# Work instruction
All the data should come back exactly as it was given.
Input data section start
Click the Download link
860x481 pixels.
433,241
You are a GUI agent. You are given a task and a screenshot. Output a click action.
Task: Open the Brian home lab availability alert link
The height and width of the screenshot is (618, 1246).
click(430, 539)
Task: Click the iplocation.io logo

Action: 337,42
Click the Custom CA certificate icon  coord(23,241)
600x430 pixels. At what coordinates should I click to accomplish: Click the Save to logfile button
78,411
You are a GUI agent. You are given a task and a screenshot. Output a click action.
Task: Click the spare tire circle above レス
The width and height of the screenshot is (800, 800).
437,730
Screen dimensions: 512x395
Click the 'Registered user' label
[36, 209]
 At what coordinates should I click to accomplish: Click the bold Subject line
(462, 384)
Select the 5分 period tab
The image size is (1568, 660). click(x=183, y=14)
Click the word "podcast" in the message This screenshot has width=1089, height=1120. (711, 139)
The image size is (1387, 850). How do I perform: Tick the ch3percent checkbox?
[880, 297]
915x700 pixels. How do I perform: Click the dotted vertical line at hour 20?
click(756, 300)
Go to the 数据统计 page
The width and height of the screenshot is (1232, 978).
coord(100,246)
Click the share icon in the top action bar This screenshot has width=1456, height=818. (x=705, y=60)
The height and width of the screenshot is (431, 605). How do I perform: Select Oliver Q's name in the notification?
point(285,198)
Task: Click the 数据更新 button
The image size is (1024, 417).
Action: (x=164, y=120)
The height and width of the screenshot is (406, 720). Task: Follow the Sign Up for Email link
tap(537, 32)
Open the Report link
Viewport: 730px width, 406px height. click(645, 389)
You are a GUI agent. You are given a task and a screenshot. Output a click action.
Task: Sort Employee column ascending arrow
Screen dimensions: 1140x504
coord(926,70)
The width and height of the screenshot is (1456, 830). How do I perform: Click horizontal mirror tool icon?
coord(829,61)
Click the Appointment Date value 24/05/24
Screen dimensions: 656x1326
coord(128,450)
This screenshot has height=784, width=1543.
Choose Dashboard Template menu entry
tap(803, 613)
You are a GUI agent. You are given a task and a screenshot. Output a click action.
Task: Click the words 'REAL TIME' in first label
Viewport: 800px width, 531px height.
Input data section end
# Answer section
Click the Download link
860x481 pixels.
433,241
You are a GUI agent. You are given a task and a screenshot. Output a click action.
Task: Open the Brian home lab availability alert link
The height and width of the screenshot is (618, 1246).
click(430, 539)
Task: Click the iplocation.io logo

Action: 337,42
Click the Custom CA certificate icon  coord(23,241)
600x430 pixels. At what coordinates should I click to accomplish: Click the Save to logfile button
78,411
You are a GUI agent. You are given a task and a screenshot. Output a click action.
Task: Click the spare tire circle above レス
The width and height of the screenshot is (800, 800).
437,730
Screen dimensions: 512x395
Click the 'Registered user' label
[36, 209]
 At what coordinates should I click to accomplish: Click the bold Subject line
(462, 384)
Select the 5分 period tab
The image size is (1568, 660). click(x=183, y=14)
Click the word "podcast" in the message This screenshot has width=1089, height=1120. (711, 139)
The image size is (1387, 850). How do I perform: Tick the ch3percent checkbox?
[880, 297]
915x700 pixels. How do I perform: Click the dotted vertical line at hour 20?
click(756, 300)
Go to the 数据统计 page
The width and height of the screenshot is (1232, 978).
coord(100,246)
Click the share icon in the top action bar This screenshot has width=1456, height=818. (x=705, y=60)
The height and width of the screenshot is (431, 605). How do I perform: Select Oliver Q's name in the notification?
point(285,198)
Task: Click the 数据更新 button
The image size is (1024, 417).
Action: (x=164, y=120)
The height and width of the screenshot is (406, 720). Task: Follow the Sign Up for Email link
tap(537, 32)
Open the Report link
Viewport: 730px width, 406px height. click(645, 389)
You are a GUI agent. You are given a task and a screenshot. Output a click action.
Task: Sort Employee column ascending arrow
Screen dimensions: 1140x504
coord(926,70)
The width and height of the screenshot is (1456, 830). How do I perform: Click horizontal mirror tool icon?
coord(829,61)
Click the Appointment Date value 24/05/24
Screen dimensions: 656x1326
coord(128,450)
This screenshot has height=784, width=1543.
Choose Dashboard Template menu entry
tap(803, 613)
You are a GUI agent. You are given a task and a screenshot. Output a click action.
Task: Click the words 'REAL TIME' in first label
Viewport: 800px width, 531px height.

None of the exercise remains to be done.